### YOUR GOAL
Go through the material below and copy each line exactly.

### DATA FOR THE TASK

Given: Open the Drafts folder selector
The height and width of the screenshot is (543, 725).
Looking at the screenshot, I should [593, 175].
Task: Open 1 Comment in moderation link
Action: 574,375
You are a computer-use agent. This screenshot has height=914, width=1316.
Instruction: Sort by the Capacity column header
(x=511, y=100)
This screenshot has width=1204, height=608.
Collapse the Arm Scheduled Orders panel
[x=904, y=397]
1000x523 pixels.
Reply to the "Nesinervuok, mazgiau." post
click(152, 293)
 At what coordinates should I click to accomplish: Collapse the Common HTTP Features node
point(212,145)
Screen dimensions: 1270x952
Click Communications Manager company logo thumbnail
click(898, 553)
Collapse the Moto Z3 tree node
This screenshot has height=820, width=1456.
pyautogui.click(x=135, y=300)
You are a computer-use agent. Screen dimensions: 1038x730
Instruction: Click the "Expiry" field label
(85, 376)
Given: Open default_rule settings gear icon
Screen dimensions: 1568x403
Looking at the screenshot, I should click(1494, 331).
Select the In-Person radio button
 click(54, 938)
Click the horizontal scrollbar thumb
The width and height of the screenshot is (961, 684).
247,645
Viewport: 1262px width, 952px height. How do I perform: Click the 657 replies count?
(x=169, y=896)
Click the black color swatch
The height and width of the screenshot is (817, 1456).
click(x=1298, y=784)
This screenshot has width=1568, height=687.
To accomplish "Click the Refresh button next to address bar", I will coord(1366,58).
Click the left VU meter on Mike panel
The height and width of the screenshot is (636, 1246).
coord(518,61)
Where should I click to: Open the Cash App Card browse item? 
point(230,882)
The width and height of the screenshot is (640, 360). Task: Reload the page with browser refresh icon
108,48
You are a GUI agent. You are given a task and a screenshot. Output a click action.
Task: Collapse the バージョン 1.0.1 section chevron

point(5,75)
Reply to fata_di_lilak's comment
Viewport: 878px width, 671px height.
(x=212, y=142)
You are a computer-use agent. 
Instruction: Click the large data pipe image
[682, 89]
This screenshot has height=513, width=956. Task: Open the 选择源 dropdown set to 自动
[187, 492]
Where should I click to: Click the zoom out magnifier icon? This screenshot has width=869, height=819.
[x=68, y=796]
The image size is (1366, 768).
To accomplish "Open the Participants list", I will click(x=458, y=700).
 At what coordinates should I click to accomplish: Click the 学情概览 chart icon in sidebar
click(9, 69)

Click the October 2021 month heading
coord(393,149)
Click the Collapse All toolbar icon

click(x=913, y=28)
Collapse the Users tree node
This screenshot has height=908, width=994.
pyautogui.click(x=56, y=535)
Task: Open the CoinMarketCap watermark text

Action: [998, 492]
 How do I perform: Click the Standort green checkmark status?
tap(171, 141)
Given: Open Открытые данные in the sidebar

### SOLUTION FOR THIS TASK
Given: Open the Drafts folder selector
The height and width of the screenshot is (543, 725).
Looking at the screenshot, I should [593, 175].
Task: Open 1 Comment in moderation link
Action: 574,375
You are a computer-use agent. This screenshot has height=914, width=1316.
Instruction: Sort by the Capacity column header
(x=511, y=100)
This screenshot has width=1204, height=608.
Collapse the Arm Scheduled Orders panel
[x=904, y=397]
1000x523 pixels.
Reply to the "Nesinervuok, mazgiau." post
click(152, 293)
 At what coordinates should I click to accomplish: Collapse the Common HTTP Features node
point(212,145)
Screen dimensions: 1270x952
Click Communications Manager company logo thumbnail
click(898, 553)
Collapse the Moto Z3 tree node
This screenshot has height=820, width=1456.
pyautogui.click(x=135, y=300)
You are a computer-use agent. Screen dimensions: 1038x730
Instruction: Click the "Expiry" field label
(85, 376)
Given: Open default_rule settings gear icon
Screen dimensions: 1568x403
Looking at the screenshot, I should click(1494, 331).
Select the In-Person radio button
 click(54, 938)
Click the horizontal scrollbar thumb
The width and height of the screenshot is (961, 684).
247,645
Viewport: 1262px width, 952px height. How do I perform: Click the 657 replies count?
(x=169, y=896)
Click the black color swatch
The height and width of the screenshot is (817, 1456).
click(x=1298, y=784)
This screenshot has width=1568, height=687.
To accomplish "Click the Refresh button next to address bar", I will coord(1366,58).
Click the left VU meter on Mike panel
The height and width of the screenshot is (636, 1246).
coord(518,61)
Where should I click to: Open the Cash App Card browse item? 
point(230,882)
The width and height of the screenshot is (640, 360). Task: Reload the page with browser refresh icon
108,48
You are a GUI agent. You are given a task and a screenshot. Output a click action.
Task: Collapse the バージョン 1.0.1 section chevron

point(5,75)
Reply to fata_di_lilak's comment
Viewport: 878px width, 671px height.
(x=212, y=142)
You are a computer-use agent. 
Instruction: Click the large data pipe image
[682, 89]
This screenshot has height=513, width=956. Task: Open the 选择源 dropdown set to 自动
[187, 492]
Where should I click to: Click the zoom out magnifier icon? This screenshot has width=869, height=819.
[x=68, y=796]
The image size is (1366, 768).
To accomplish "Open the Participants list", I will click(x=458, y=700).
 At what coordinates should I click to accomplish: Click the 学情概览 chart icon in sidebar
click(9, 69)

Click the October 2021 month heading
coord(393,149)
Click the Collapse All toolbar icon

click(x=913, y=28)
Collapse the Users tree node
This screenshot has height=908, width=994.
pyautogui.click(x=56, y=535)
Task: Open the CoinMarketCap watermark text

Action: [998, 492]
 How do I perform: Click the Standort green checkmark status?
tap(171, 141)
Given: Open Открытые данные in the sidebar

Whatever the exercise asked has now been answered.